▶ Input:
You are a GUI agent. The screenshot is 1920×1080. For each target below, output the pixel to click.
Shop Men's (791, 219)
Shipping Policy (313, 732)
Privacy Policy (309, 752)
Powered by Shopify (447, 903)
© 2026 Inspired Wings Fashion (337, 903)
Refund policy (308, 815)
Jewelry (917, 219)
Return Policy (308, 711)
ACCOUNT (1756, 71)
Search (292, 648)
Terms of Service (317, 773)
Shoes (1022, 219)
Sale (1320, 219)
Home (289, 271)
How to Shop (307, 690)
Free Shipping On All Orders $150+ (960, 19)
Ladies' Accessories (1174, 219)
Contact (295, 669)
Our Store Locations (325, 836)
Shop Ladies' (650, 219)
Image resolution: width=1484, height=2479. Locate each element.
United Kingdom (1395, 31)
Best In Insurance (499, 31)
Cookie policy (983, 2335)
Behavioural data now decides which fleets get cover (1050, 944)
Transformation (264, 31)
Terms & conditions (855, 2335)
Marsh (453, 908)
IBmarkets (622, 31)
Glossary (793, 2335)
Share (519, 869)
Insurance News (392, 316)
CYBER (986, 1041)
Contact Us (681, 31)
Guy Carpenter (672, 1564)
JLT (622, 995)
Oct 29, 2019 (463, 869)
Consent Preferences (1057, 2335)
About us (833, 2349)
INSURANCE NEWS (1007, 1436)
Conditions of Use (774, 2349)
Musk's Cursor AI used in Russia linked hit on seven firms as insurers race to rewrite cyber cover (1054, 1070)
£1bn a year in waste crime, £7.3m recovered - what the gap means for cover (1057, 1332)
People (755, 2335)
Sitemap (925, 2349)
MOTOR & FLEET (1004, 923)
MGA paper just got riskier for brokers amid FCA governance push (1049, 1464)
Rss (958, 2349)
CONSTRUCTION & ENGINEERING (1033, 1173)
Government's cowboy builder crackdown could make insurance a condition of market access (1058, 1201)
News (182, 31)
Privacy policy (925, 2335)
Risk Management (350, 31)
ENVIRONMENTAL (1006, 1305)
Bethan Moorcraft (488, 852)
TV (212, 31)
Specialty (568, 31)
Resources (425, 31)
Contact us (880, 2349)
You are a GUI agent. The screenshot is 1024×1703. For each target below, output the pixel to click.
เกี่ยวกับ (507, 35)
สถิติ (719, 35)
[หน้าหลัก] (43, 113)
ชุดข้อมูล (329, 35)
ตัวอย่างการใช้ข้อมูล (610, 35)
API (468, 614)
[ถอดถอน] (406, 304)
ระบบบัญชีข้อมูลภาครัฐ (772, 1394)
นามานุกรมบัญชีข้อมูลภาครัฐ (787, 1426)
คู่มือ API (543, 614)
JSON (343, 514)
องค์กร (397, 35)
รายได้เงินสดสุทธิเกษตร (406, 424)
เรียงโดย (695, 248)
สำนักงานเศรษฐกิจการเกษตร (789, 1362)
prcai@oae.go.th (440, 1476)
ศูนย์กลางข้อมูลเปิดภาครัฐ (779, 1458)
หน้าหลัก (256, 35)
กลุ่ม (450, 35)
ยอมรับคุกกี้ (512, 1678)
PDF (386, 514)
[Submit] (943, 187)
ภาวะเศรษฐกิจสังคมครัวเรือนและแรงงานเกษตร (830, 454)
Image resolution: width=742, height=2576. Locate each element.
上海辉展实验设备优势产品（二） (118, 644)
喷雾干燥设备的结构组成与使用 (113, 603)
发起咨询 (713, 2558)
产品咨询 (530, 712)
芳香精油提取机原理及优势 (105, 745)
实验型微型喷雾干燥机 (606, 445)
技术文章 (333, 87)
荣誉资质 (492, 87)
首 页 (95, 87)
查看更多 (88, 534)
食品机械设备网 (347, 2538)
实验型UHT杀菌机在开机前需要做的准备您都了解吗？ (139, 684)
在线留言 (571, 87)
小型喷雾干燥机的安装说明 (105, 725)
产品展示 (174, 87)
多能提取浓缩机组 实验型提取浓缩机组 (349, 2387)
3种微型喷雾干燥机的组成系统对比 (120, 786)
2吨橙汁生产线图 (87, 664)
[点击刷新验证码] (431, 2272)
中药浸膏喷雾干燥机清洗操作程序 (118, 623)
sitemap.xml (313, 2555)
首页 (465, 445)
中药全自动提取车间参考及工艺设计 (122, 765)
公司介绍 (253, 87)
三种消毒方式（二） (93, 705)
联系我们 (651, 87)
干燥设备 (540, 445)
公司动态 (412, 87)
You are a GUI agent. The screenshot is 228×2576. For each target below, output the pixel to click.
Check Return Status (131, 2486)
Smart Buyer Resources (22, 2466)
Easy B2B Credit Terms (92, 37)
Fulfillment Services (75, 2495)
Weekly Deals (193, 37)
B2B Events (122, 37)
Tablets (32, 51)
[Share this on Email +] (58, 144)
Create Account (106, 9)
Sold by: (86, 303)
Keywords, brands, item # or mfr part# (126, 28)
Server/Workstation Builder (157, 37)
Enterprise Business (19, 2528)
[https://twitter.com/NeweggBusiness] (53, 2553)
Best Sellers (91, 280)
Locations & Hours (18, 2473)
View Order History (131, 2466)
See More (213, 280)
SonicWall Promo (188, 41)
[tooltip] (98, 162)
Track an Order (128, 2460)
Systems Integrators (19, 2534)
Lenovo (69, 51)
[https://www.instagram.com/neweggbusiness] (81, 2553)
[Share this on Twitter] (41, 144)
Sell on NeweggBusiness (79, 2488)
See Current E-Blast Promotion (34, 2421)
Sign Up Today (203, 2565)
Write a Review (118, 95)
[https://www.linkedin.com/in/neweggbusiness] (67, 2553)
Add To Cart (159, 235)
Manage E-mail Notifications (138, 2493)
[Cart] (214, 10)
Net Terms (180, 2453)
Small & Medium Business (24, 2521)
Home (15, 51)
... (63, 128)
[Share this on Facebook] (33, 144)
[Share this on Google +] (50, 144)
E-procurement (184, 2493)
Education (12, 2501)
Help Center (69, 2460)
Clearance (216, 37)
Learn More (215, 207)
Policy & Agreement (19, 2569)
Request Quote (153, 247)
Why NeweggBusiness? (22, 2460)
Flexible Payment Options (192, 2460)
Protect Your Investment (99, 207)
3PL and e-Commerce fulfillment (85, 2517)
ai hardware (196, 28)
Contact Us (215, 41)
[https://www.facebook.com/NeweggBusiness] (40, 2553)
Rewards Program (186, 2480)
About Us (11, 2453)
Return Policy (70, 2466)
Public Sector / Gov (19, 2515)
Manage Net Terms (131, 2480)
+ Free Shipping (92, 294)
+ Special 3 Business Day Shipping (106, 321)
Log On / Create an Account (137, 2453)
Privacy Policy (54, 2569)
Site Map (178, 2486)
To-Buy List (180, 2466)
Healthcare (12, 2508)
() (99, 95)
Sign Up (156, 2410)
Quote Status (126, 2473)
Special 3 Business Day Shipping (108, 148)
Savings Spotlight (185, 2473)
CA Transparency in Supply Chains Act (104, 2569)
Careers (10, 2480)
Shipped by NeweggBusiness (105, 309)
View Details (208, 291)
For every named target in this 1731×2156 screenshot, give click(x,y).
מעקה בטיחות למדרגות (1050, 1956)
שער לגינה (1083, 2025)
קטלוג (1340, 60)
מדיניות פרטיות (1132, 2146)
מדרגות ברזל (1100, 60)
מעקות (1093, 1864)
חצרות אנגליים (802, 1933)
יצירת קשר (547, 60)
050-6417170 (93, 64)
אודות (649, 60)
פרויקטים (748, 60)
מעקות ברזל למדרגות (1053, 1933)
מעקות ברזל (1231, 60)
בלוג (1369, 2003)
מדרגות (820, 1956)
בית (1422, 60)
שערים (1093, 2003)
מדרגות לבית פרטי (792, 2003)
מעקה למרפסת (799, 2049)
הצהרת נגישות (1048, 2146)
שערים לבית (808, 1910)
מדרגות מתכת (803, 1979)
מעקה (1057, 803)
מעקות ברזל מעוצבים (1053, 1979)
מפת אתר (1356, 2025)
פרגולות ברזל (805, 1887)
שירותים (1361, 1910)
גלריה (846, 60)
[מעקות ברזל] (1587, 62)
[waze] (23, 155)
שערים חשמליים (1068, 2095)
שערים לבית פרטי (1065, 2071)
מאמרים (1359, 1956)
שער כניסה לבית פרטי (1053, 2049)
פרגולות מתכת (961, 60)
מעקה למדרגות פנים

▶ Assigned task: Above are records; repeat only the lines starting at the line with "สำนักงานเศรษฐกิจการเกษตร (789, 1362)" and ending at the line with "公司介绍 (253, 87)", exactly as they appear, both included.

▶ Task output:
สำนักงานเศรษฐกิจการเกษตร (789, 1362)
prcai@oae.go.th (440, 1476)
ศูนย์กลางข้อมูลเปิดภาครัฐ (779, 1458)
หน้าหลัก (256, 35)
กลุ่ม (450, 35)
ยอมรับคุกกี้ (512, 1678)
PDF (386, 514)
[Submit] (943, 187)
ภาวะเศรษฐกิจสังคมครัวเรือนและแรงงานเกษตร (830, 454)
Image resolution: width=742, height=2576. Locate each element.
上海辉展实验设备优势产品（二） (118, 644)
喷雾干燥设备的结构组成与使用 (113, 603)
发起咨询 (713, 2558)
产品咨询 (530, 712)
芳香精油提取机原理及优势 (105, 745)
实验型微型喷雾干燥机 (606, 445)
技术文章 (333, 87)
荣誉资质 (492, 87)
首 页 (95, 87)
查看更多 (88, 534)
食品机械设备网 (347, 2538)
实验型UHT杀菌机在开机前需要做的准备您都了解吗？ (139, 684)
在线留言 (571, 87)
小型喷雾干燥机的安装说明 (105, 725)
产品展示 (174, 87)
多能提取浓缩机组 实验型提取浓缩机组 (349, 2387)
3种微型喷雾干燥机的组成系统对比 (120, 786)
2吨橙汁生产线图 (87, 664)
[点击刷新验证码] (431, 2272)
中药浸膏喷雾干燥机清洗操作程序 (118, 623)
sitemap.xml (313, 2555)
首页 (465, 445)
中药全自动提取车间参考及工艺设计 (122, 765)
公司介绍 (253, 87)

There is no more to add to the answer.